Additionally, reduction in Goods and Services Tax (GST) on aircraft components and services not only positions domestic MROs more competitively with their overseas competitors but also ease their working capital blockage.
This along with players’ improving profitability will have MRO players savouring improved credit profile over the medium term, it stated.
“While line and airframe checks are strongly correlated with aircraft fleet size, redelivery checks are likely to grow multi-fold next fiscal (up to 10 times over fiscal 2024 levels). This will be driven by the reduction in GST input tax to 5 per cent on all aircraft components, which may lower the component-related expenditure and place Indian MROs on par with their Asian competitors. Their intrinsic cost advantages will further help Indian MROs gain market share,” said Shounak Chakravarty, Director, Crisil Ratings.

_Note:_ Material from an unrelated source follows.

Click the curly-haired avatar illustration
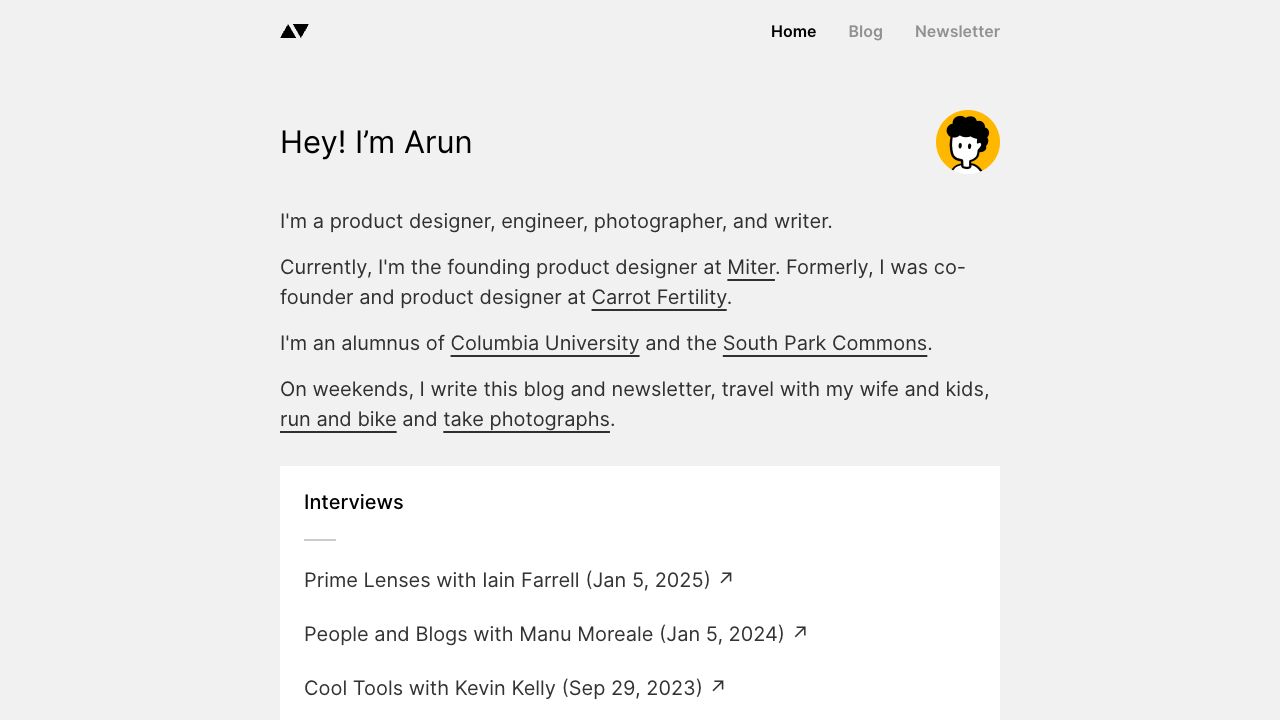 [x=967, y=141]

Stating that in fiscal 2024, only around 14 per cent of the total MRO spends by Indian carriers were carried out by Indian MROs, the ratings agency said this is mainly because high-value, heavy maintenance checks, such as engine checks and component overhauls (every 20-24 months), are usually contracted to overseas players due to capacity constraints and higher turnaround times of Indian MROs.
In addition to demand tailwinds, Indian MROs are also adding to their service repertoire which will improve their penetration up to 20 per cent by next fiscal.
The share could have been higher but for the time needed to ramp up hangar capacities, local ecosystem for aviation spare parts and extensive training/upskilling of manpower that will yield results only over the medium term, Crisil Ratings said.
With growing scale of operations and rising share of higher-margin redelivery segment, profitability should also improve to around 20 per cent by fiscal 2026. This along with correction of inverted duty structure (and thereby reducing accumulation of input tax credit) will boost cash flows for the MRO service providers, it said.
“We expect, the working capital cycle to improve by 20-25 days and hence overall debt levels will remain range bound even as MRO players invest in expanding their service offerings. Consequently, interest coverage ratio will improve to 3-3.3 times next fiscal, from 2.7 times in fiscal 2024, thus improving credit profiles,” said Pallavi Singh, Associate Director, Crisil Ratings.